Reproduce only the lines that begin at the line with "The height and" and run to the end of the entries; omit every picture.

> _Provided entries_
..............................

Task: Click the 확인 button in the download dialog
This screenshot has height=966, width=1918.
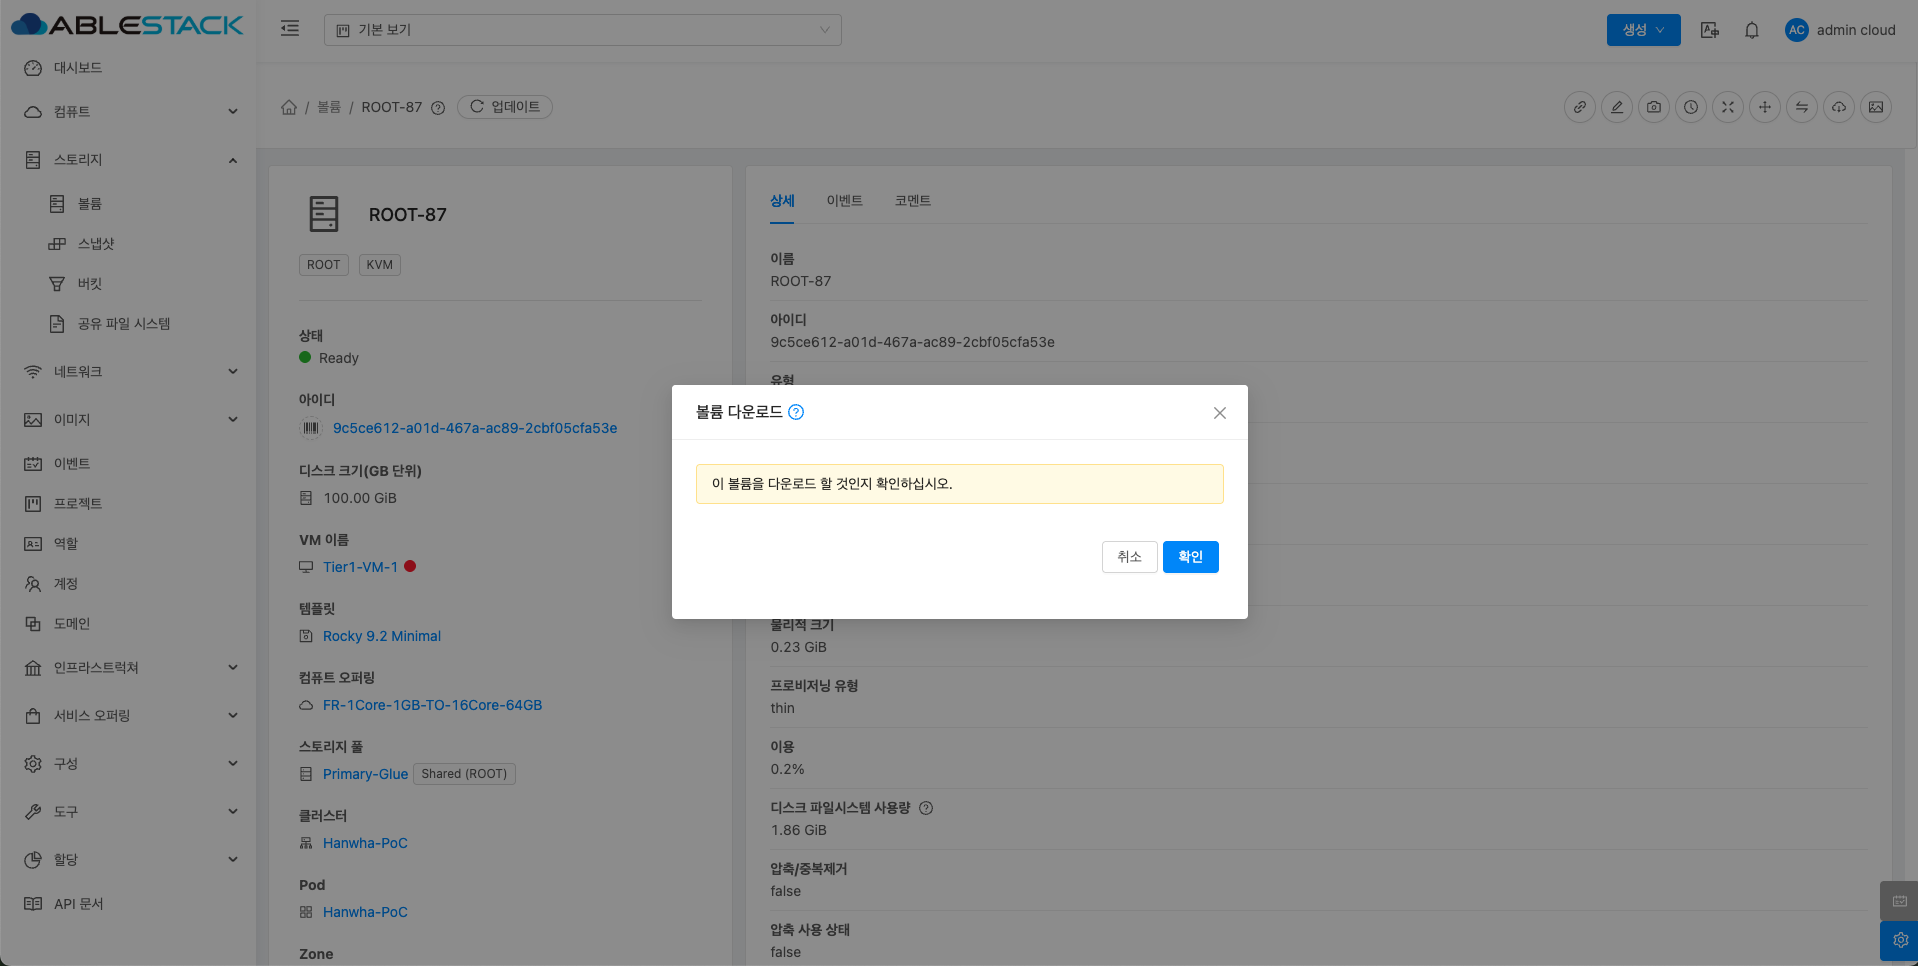Action: pos(1190,557)
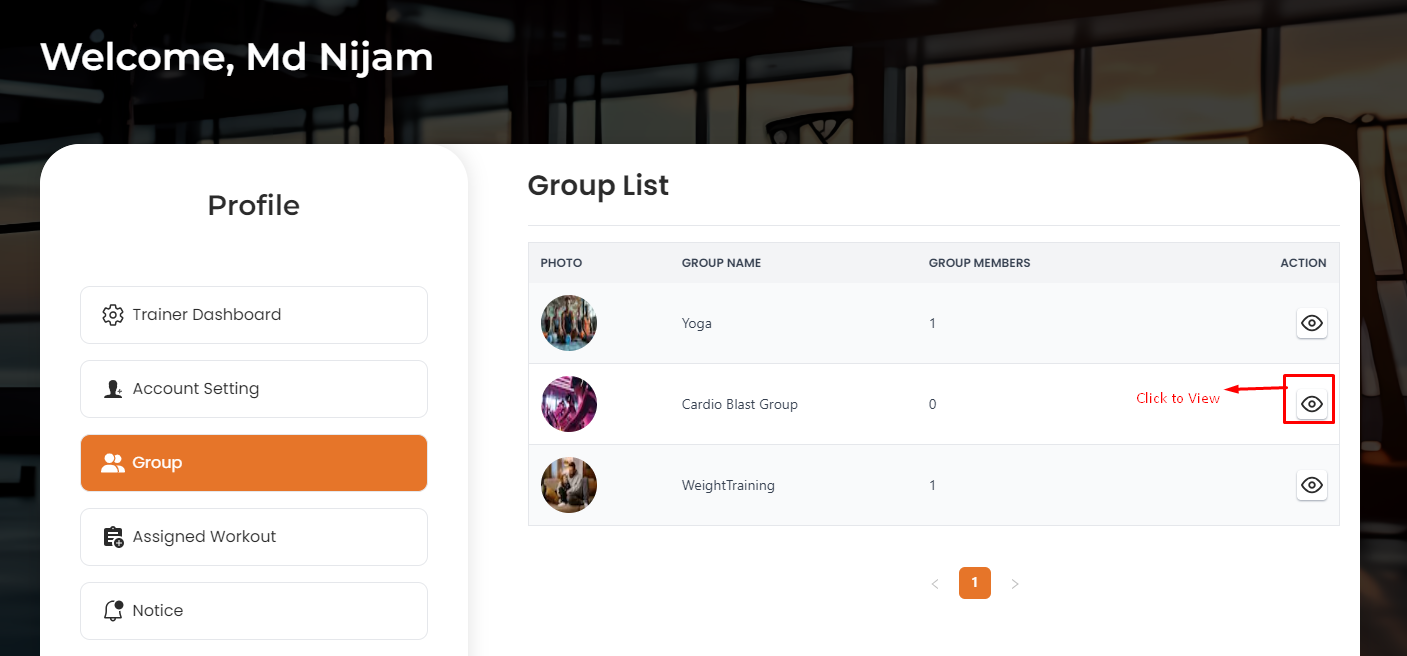This screenshot has width=1407, height=656.
Task: Click the Group Members column header
Action: click(979, 263)
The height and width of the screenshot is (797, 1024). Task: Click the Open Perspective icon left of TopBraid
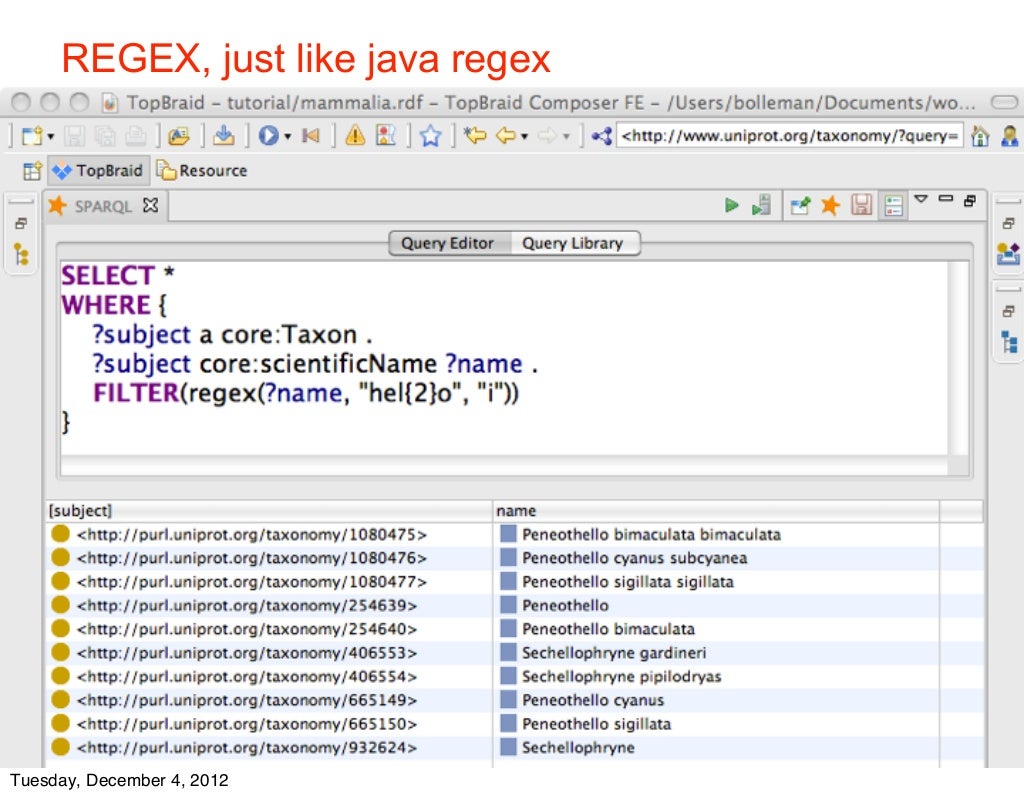coord(32,171)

..............................

> _Exercise result_
The height and width of the screenshot is (797, 1024). Task: Click the Open Perspective icon left of TopBraid
coord(32,171)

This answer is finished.